Der Ein­satz des Kraft­stof­fes HVO ist eng ver­knüpft mit der soge­nann­ten Treib­haus­gas­quo­te. Sie ver­pflich­tet die Mine­ral­öl­wirt­schaft dazu, erneu­er­ba­re Kraft­stof­fe wie zum Bei­spiel HVO anzu­bie­ten oder bei­zu­mi­schen. Vie­le Kraft­stoff­an­bie­ter konn­ten unter ande­rem durch das falsch dekla­rier­te chi­ne­si­sche HVO die­se Quo­te in den letz­ten Jah­ren über­erfül­len. Aktu­ell kön­nen Anbie­ter die­sen Über­schuss in das nächs­te Jahr über­tra­gen und somit im nächs­ten Jahr weni­ger kli­ma­freund­li­che Kraft­stof­fe anbie­ten. Ins­be­son­de­re die HVO-Indus­trie setzt sich dafür ein, die­se Über­trag­bar­keit min­des­tens für zwei Jah­re aus­zu­set­zen, um den Mark­t­hoch­lauf des HVO nicht zu gefähr­den. Der NABU spricht sich gegen die Aus­set­zung der Über­trag­bar­keit aus. Sei­ner Mei­nung nach wür­de zusätz­li­che Nach­fra­ge nach HVO ledig­lich zu mehr Betrug und dadurch auch mehr Kli­ma­scha­den füh­ren. Der NABU spricht sich des­we­gen für ande­re Maß­nah­men aus, die Kli­ma­freund­lich­keit des Ver­kehrs zu för­dern.

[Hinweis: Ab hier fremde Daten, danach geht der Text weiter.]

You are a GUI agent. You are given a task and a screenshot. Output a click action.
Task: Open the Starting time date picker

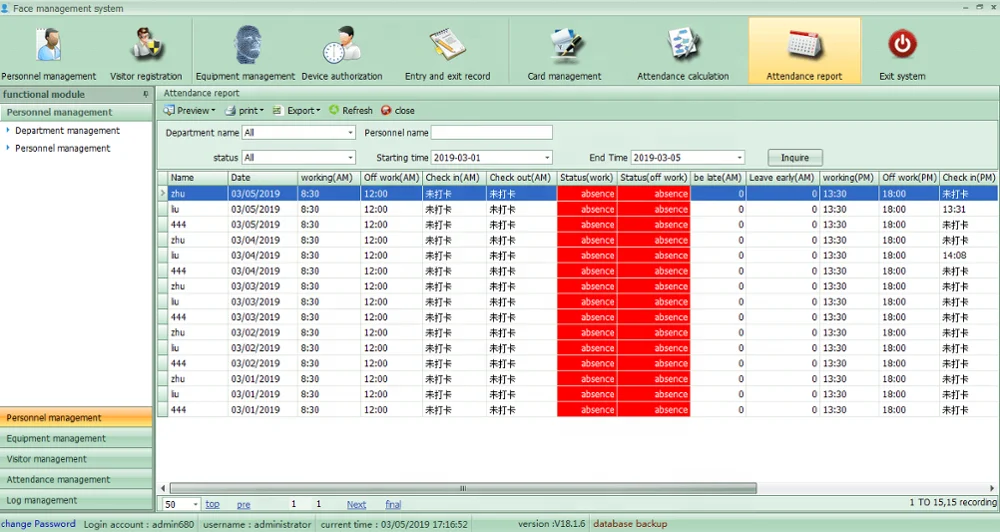pos(547,158)
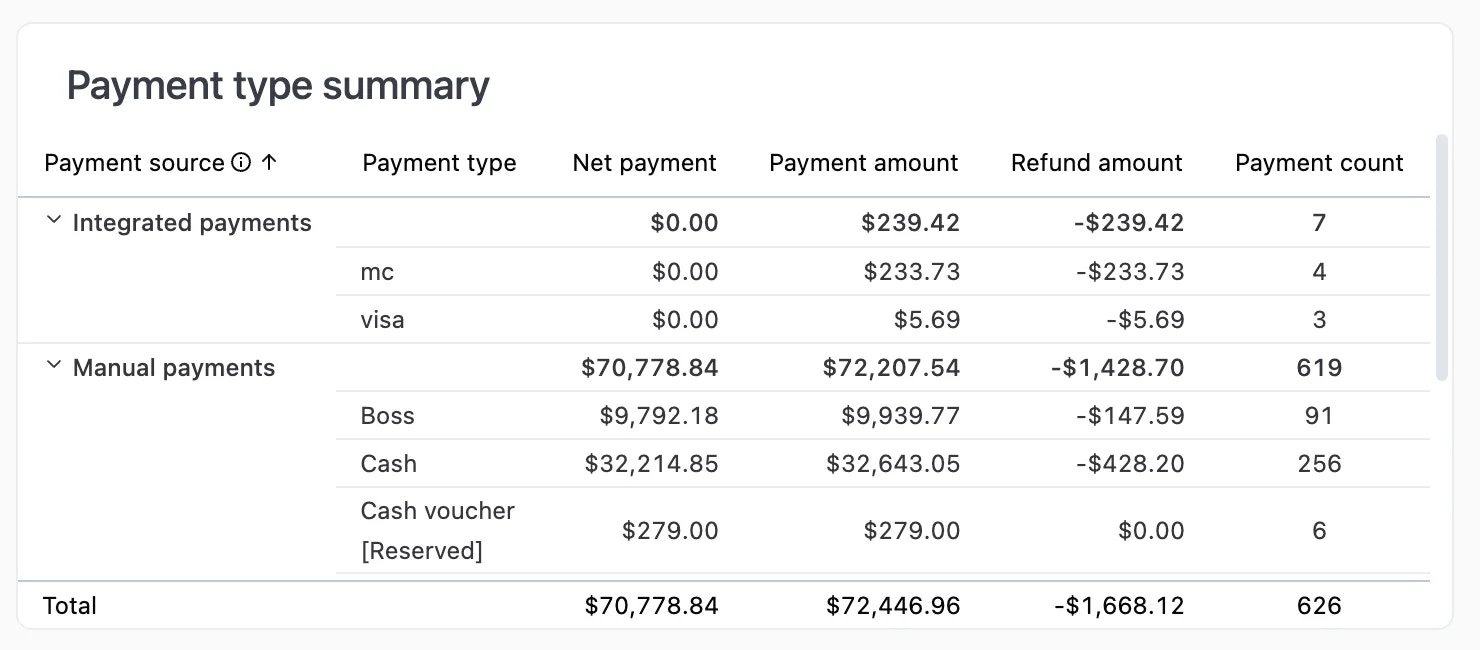Click the Payment count column header
This screenshot has height=650, width=1480.
point(1319,162)
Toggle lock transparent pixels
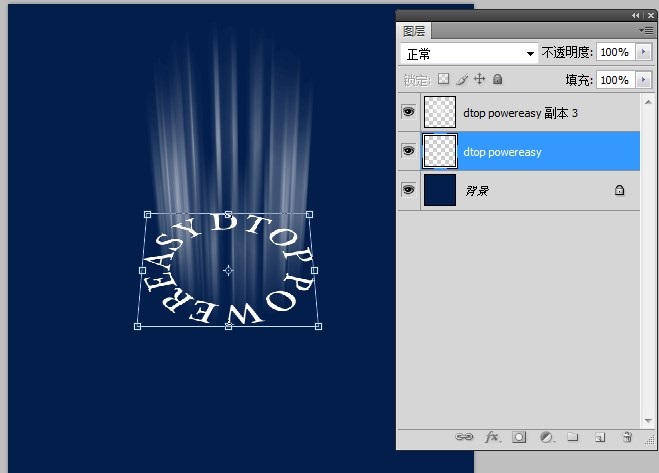Screen dimensions: 659x473 (x=444, y=79)
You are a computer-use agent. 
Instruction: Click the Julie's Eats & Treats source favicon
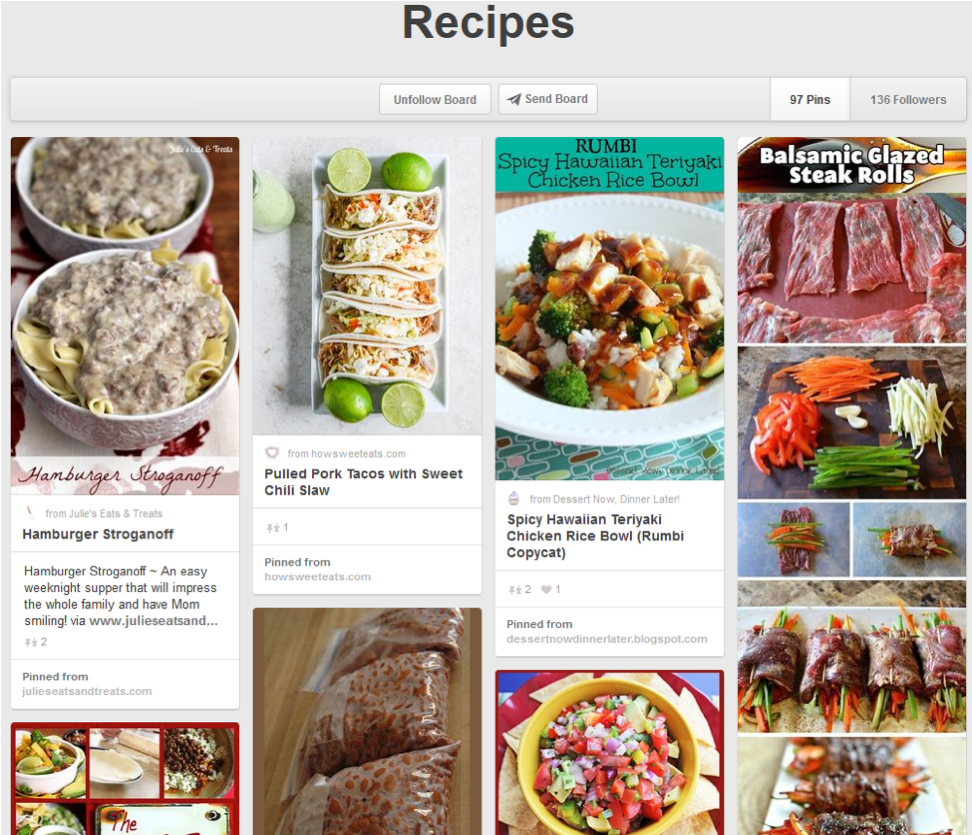click(x=30, y=513)

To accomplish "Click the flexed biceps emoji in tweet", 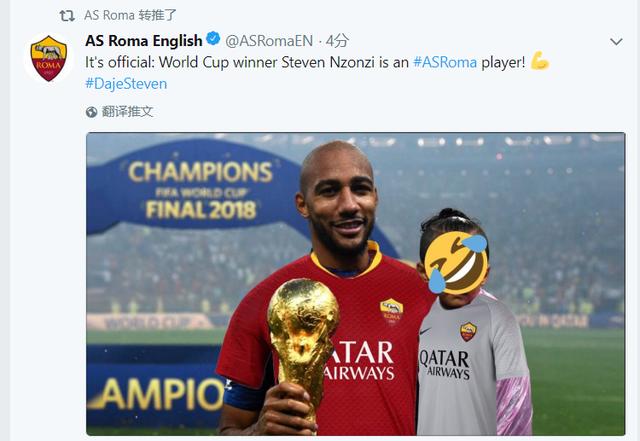I will 540,61.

Es deu­tet somit vie­les dar­auf hin, dass HVO nicht die Wun­der­waf­fe gegen die Kli­ma­pro­ble­me des Ver­kehrs­sek­tors ist. Dort, wo es kei­ne Alter­na­ti­ven gibt, kann der Ein­satz sinn­voll sein. Oft gibt es aber ande­re Wege, die uns ein­fa­cher und ziel­ge­rich­te­ter in Rich­tung Kli­ma­neu­tra­li­tät brin­gen. Allen vor­an ist dies die Elek­tri­fi­zie­rung des Stra­ßen­ver­kehrs. Die Bat­te­rie­tech­no­lo­gie ist sowohl im Per­so­nen- als auch im Güter­ver­kehr bereits in der Lage, mit dem fos­si­len Ver­bren­ner zu kon­kur­rie­ren. Wer­den die Lade­infra­struk­tur und die erneu­er­ba­ren Ener­gien wei­ter­hin kon­se­quent aus­ge­baut, so kann sie schon bald den Haupt­teil des Stra­ßen­ver­kehrs dekar­bo­ni­sie­ren. Die knap­pen HVO-Reser­ven soll­ten dort ein­ge­setzt wer­den, wo die Elek­tri­fi­zie­rung mit­tels Bat­te­rien nicht mög­lich ist, zum Bei­spiel im Flug­ver­kehr. Inter­es­sant auch, dass die Her­stel­ler von Last­wa­gen auf einer Kon­fe­renz des Bun­des­ver­kehrs­mi­nis­te­ri­ums vor zu vie­len Tech­no­lo­gien gleich­zei­tig warn­ten. E‑Fuels wür­den gar kei­ne Rol­le spie­len und HVO sei „weni­ger effi­zi­ent als Die­sel“ und „ver­ur­sacht Umwelt­pro­ble­me zum Bei­spiel durch Palm­öl“.[2] Ich sehe daher HVO garan­tiert nicht als Grund an, die Elek­tri­fi­zie­rung des Stra­ßen­ver­kehrs und die Trans­for­ma­ti­on der Auto­in­dus­trie zu zu ver­lang­sa­men.